ABSTRACT

When brought into dual focus, Harris’s List (pub. 1793) and John Badcock’s The London Guide (pub. 1818) – which provide the addresses of London prostitutes – show how popular guides to England's capital brought together the Romantic era’s obsessions with cartography and walking tours and its fascination with transgressive women. Indeed, literature of the Romantic period allows us to identify and calibrate the gendered geosurveillance – surveillance of geographical activities – of women in city spaces.
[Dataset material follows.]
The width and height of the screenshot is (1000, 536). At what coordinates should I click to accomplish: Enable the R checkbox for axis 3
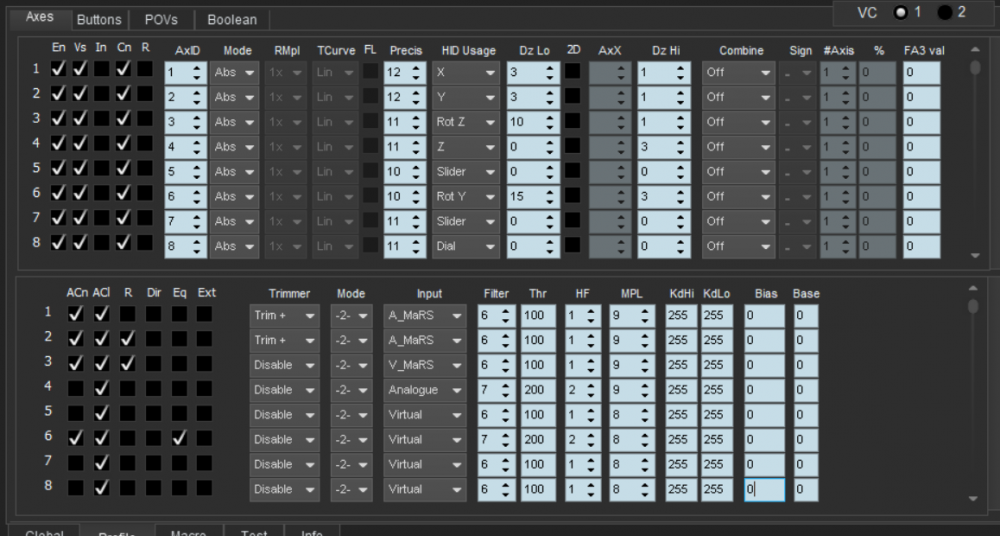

To this end, this chapter considers recent research by Jeremy Crampton (2010) into geosurveillance in terms of social regulation in late-eighteenth and early nineteenth-century handbooks to London, such as Harris’s List and ‘stranger’s guides’ to the city. As we will see, fictional accounts of London’s ‘low life’, notably Pierce Egan’s Life in London (pub. 1822), were influenced by these indexes, and correspondingly invited readers to keep track of the city’s ‘risky’ female bodies. In a similar way, I will suggest, Thomas De Quincey’s Confessions of an English Opium-Eater (pub. 1821) is preoccupied with mapping women – particularly the young prostitute Ann, who successfully evades the narrator – but the text hints at strategies urban women deployed aimed at resisting such mapping.